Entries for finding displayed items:
BEGIN

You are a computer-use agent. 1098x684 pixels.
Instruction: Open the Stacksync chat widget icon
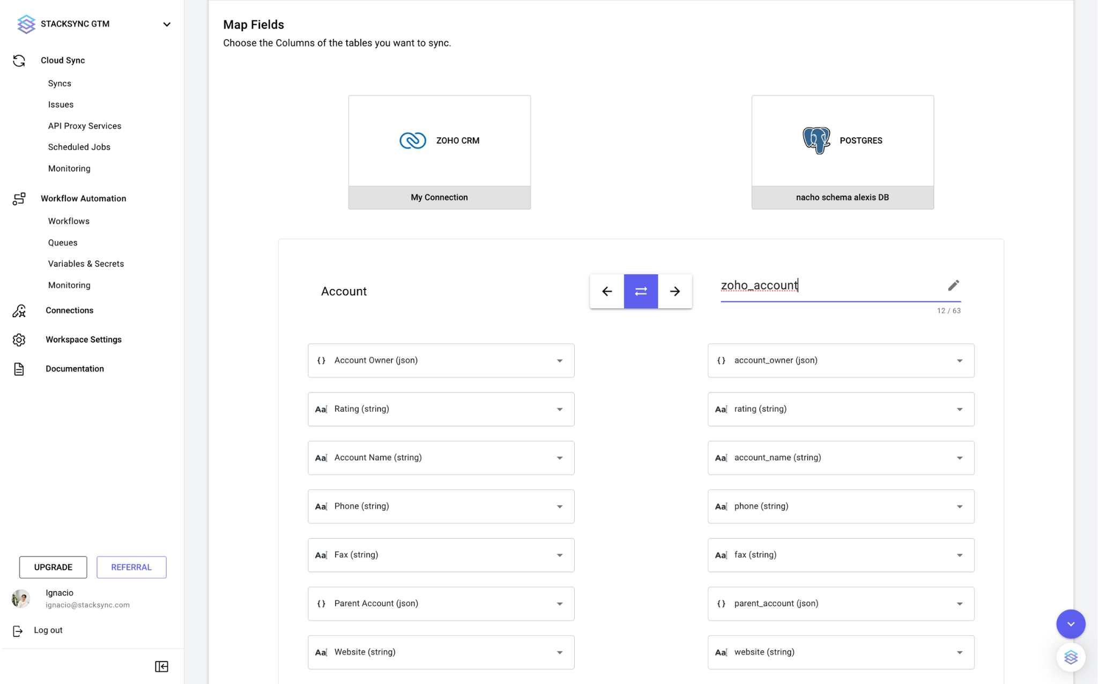pyautogui.click(x=1070, y=657)
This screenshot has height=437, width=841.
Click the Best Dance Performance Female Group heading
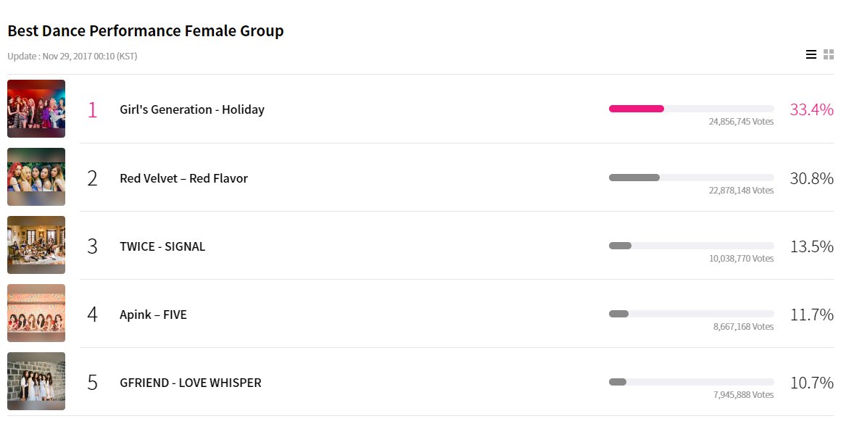(145, 31)
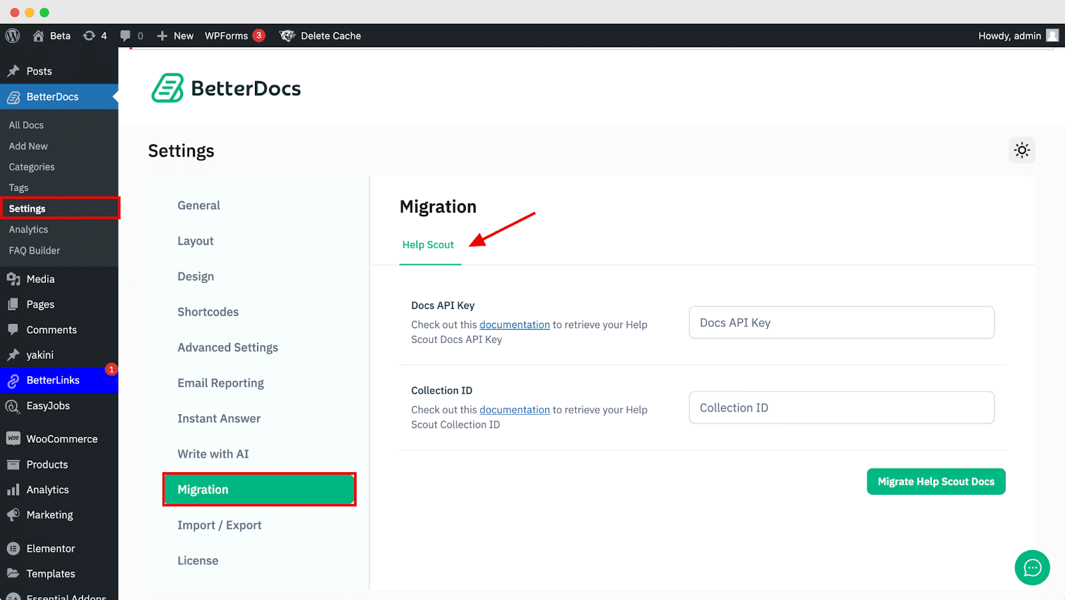Switch to the Help Scout migration tab
This screenshot has height=600, width=1065.
tap(428, 244)
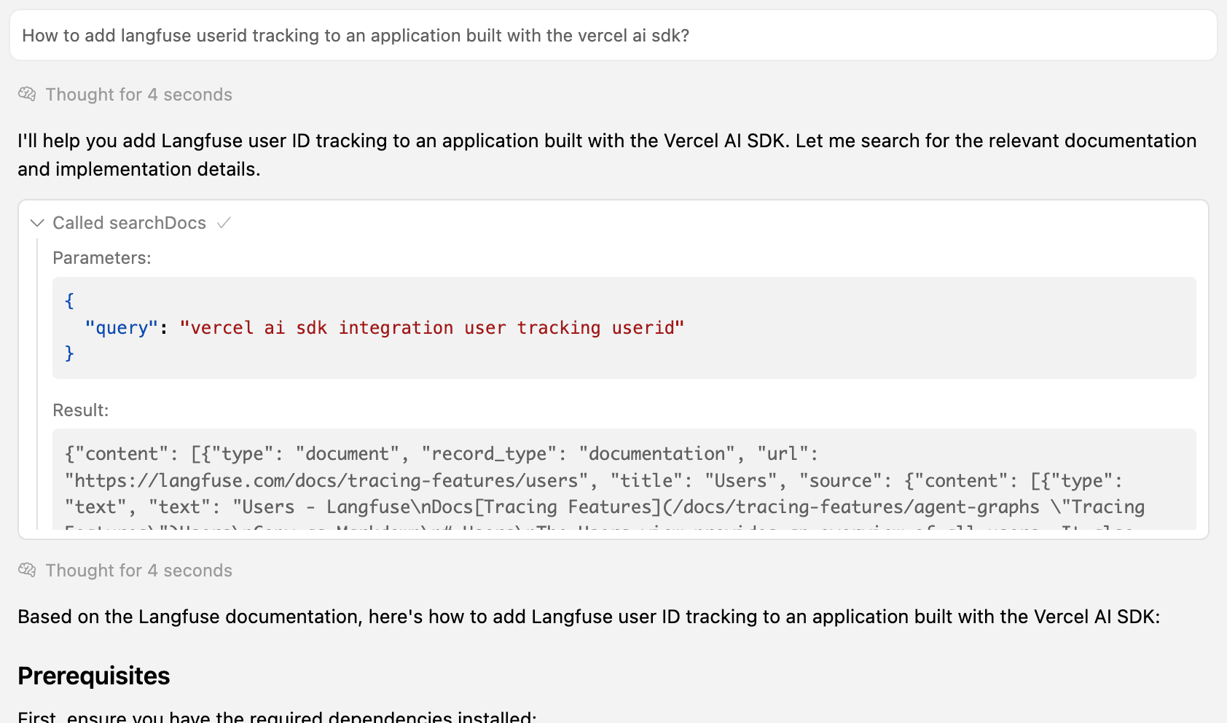Click the "First, ensure you have" dependencies line
The image size is (1227, 723).
point(277,716)
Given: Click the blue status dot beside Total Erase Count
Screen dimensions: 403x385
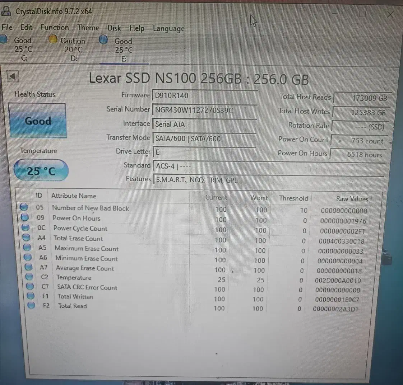Looking at the screenshot, I should pos(25,237).
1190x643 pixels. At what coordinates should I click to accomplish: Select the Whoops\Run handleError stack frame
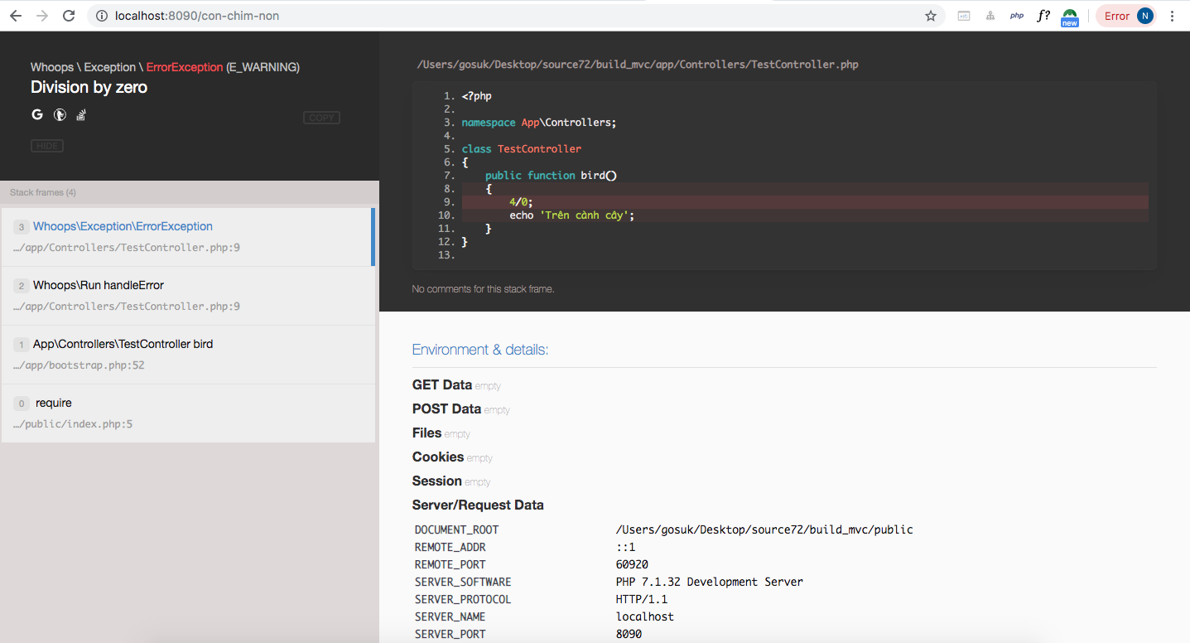pyautogui.click(x=187, y=295)
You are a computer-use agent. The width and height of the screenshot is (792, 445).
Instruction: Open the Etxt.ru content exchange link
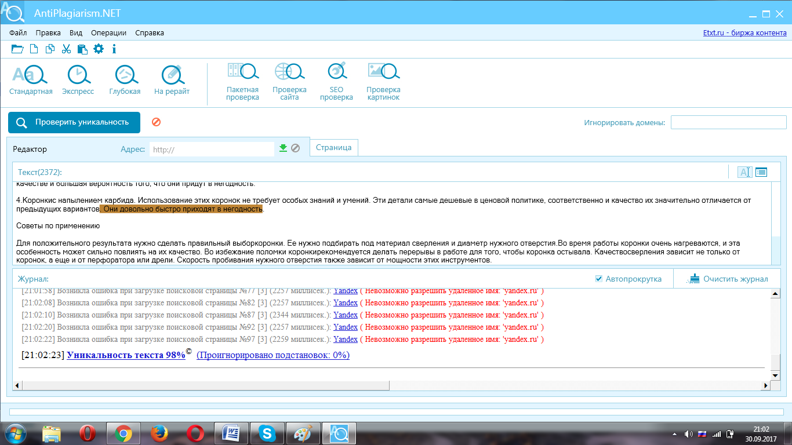pyautogui.click(x=744, y=33)
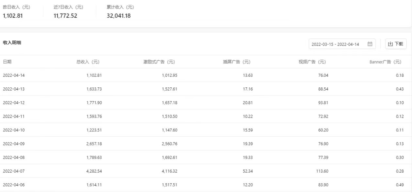412x193 pixels.
Task: Click the 近7日收入 value 11,772.52
Action: pyautogui.click(x=65, y=16)
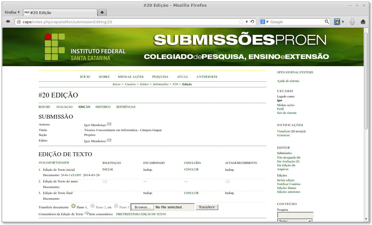Open copyediting comments speech bubble icon

click(87, 213)

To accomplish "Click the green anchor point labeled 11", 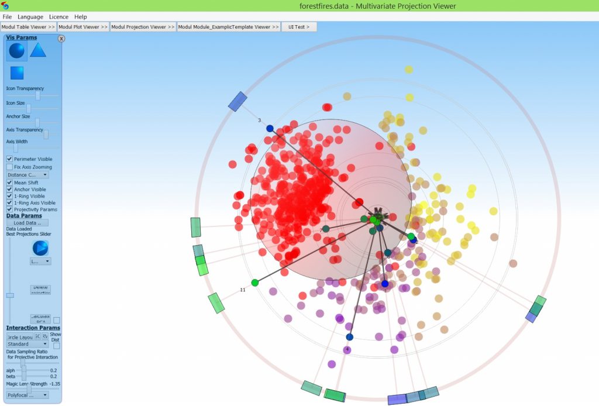I will (x=254, y=283).
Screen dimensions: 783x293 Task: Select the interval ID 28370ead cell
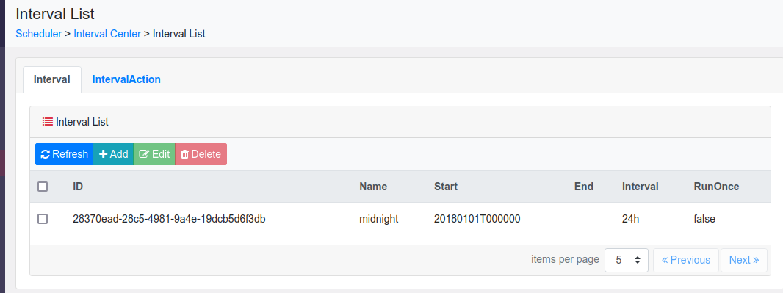(x=169, y=219)
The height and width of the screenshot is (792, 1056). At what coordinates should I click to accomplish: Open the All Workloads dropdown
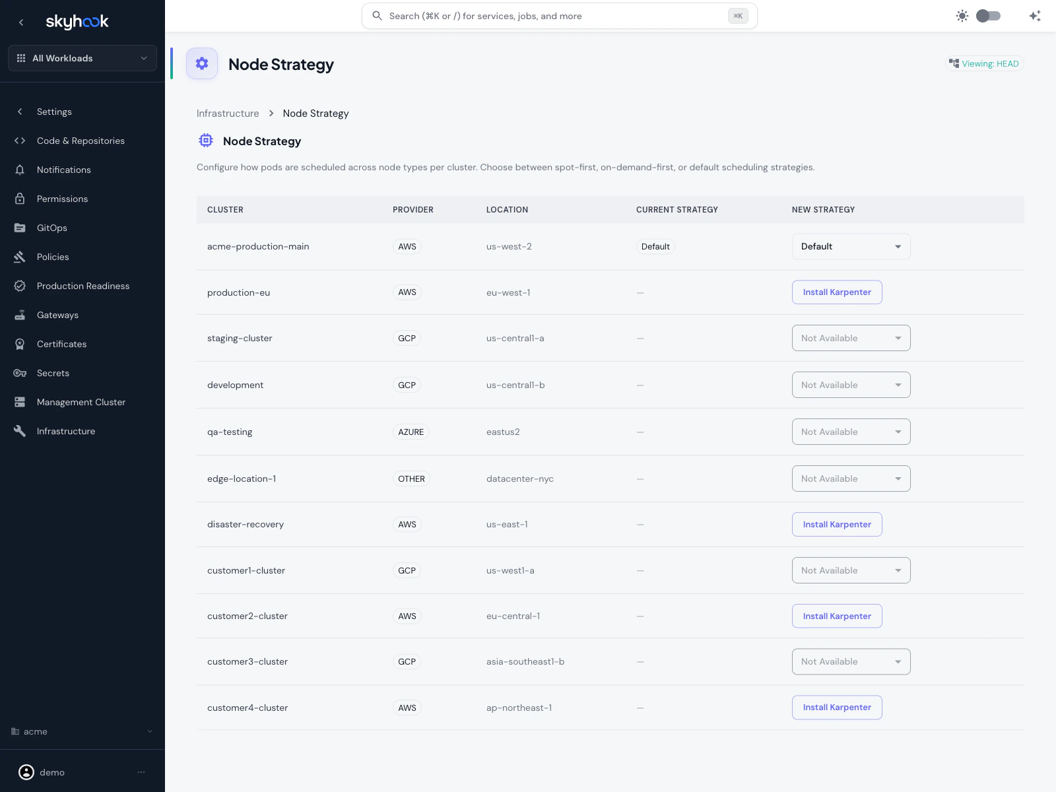pyautogui.click(x=82, y=58)
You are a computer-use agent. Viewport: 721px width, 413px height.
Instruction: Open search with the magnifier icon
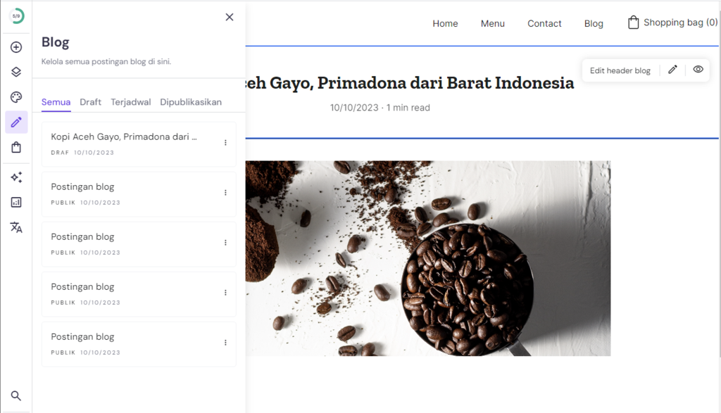(15, 395)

END

What you have to do: Please rewrite the part of the entries that opens with the first line and closes with the line containing "pyautogui.click(x=1070, y=657)", replacing "chat widget" with "chat bubble" and leaving everything else unchanged. Leave the pictures out of your answer.

Answer for the task:
You are a computer-use agent. 1098x684 pixels.
Instruction: Open the Stacksync chat bubble icon
pyautogui.click(x=1070, y=657)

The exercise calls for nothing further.